Dataset items

···

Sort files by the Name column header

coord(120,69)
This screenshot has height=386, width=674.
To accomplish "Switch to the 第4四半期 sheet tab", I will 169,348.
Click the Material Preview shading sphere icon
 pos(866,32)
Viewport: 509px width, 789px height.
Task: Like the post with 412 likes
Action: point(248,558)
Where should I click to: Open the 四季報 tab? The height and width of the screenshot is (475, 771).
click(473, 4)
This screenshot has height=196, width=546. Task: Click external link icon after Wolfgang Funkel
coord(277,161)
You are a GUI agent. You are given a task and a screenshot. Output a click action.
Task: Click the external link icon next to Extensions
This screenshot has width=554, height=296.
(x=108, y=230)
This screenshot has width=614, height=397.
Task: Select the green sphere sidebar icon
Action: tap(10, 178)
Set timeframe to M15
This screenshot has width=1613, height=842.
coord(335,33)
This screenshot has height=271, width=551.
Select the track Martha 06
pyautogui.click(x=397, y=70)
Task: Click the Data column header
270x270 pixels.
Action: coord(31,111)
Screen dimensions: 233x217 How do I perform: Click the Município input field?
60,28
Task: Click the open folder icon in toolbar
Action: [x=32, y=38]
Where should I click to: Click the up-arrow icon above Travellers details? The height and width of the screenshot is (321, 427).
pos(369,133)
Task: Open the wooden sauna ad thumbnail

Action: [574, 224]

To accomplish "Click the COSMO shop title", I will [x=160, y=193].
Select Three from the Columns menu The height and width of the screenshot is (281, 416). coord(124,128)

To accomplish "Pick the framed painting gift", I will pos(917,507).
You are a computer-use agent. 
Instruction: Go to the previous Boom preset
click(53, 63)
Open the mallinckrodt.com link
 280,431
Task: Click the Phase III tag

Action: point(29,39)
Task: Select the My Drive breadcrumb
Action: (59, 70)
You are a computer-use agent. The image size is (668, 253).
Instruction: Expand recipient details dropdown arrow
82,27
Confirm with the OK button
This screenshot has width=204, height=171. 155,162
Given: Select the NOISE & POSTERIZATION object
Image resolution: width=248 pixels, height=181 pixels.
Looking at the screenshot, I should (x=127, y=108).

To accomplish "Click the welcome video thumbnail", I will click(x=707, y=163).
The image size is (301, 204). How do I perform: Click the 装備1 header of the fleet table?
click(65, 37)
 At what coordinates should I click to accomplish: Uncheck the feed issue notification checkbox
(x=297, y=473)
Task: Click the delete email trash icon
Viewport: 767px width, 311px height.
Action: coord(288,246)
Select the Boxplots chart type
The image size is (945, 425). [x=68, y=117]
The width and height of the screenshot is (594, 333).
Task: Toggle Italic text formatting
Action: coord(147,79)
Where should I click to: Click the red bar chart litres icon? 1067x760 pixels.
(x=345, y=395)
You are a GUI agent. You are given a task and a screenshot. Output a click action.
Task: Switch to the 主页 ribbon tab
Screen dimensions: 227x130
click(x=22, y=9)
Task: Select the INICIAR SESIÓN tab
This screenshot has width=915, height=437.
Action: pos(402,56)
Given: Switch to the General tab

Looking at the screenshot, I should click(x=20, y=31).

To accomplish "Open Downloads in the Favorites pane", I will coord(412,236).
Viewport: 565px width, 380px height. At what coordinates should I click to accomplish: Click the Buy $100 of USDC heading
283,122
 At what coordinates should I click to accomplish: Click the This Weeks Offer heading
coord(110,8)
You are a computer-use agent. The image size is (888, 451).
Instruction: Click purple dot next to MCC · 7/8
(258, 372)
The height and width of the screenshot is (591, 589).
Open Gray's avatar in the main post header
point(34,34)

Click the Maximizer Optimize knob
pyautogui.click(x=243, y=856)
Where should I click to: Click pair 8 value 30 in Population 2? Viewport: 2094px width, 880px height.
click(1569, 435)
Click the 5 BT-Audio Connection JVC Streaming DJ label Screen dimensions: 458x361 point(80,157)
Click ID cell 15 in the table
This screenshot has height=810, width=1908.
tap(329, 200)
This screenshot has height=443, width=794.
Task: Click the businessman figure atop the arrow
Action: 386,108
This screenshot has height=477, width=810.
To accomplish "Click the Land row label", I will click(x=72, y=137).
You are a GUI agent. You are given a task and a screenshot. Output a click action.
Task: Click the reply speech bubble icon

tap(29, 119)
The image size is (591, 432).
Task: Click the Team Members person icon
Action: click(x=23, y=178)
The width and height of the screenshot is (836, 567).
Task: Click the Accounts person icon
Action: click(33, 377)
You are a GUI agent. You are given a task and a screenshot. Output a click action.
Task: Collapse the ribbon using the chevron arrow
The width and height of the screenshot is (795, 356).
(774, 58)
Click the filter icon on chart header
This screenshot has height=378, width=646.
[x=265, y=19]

···

• Requirement
Within the data above, filter for lines containing the word "will" and copy each one.

• Solution for this problem
To accomplish "Switch to the 第4四半期 sheet tab", I will 169,348.
To accomplish "Click the COSMO shop title", I will [x=160, y=193].
To accomplish "Pick the framed painting gift", I will pos(917,507).
To accomplish "Click the welcome video thumbnail", I will click(x=707, y=163).
To accomplish "Open Downloads in the Favorites pane", I will coord(412,236).
To accomplish "Click the Land row label", I will click(x=72, y=137).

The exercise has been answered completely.